> What needs to be done
Reproduce each line of the data below without any changes.

-------- Data shown

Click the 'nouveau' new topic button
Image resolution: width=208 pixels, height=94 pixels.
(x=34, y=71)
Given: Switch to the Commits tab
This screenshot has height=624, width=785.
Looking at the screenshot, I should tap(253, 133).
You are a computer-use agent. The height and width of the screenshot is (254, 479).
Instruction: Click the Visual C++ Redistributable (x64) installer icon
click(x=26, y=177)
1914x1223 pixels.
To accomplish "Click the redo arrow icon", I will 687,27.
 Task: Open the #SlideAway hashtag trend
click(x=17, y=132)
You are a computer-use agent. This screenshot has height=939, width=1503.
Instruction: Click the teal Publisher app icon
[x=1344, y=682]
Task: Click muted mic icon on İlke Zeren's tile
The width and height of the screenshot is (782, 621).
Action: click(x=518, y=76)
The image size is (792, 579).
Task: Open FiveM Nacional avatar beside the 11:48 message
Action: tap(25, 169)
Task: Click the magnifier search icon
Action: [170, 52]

----------------

> Task solution
Click the 'nouveau' new topic button
Image resolution: width=208 pixels, height=94 pixels.
(x=34, y=71)
Given: Switch to the Commits tab
This screenshot has height=624, width=785.
Looking at the screenshot, I should tap(253, 133).
You are a computer-use agent. The height and width of the screenshot is (254, 479).
Instruction: Click the Visual C++ Redistributable (x64) installer icon
click(x=26, y=177)
1914x1223 pixels.
To accomplish "Click the redo arrow icon", I will 687,27.
 Task: Open the #SlideAway hashtag trend
click(x=17, y=132)
You are a computer-use agent. This screenshot has height=939, width=1503.
Instruction: Click the teal Publisher app icon
[x=1344, y=682]
Task: Click muted mic icon on İlke Zeren's tile
The width and height of the screenshot is (782, 621).
Action: click(x=518, y=76)
The image size is (792, 579).
Task: Open FiveM Nacional avatar beside the 11:48 message
Action: tap(25, 169)
Task: Click the magnifier search icon
Action: [170, 52]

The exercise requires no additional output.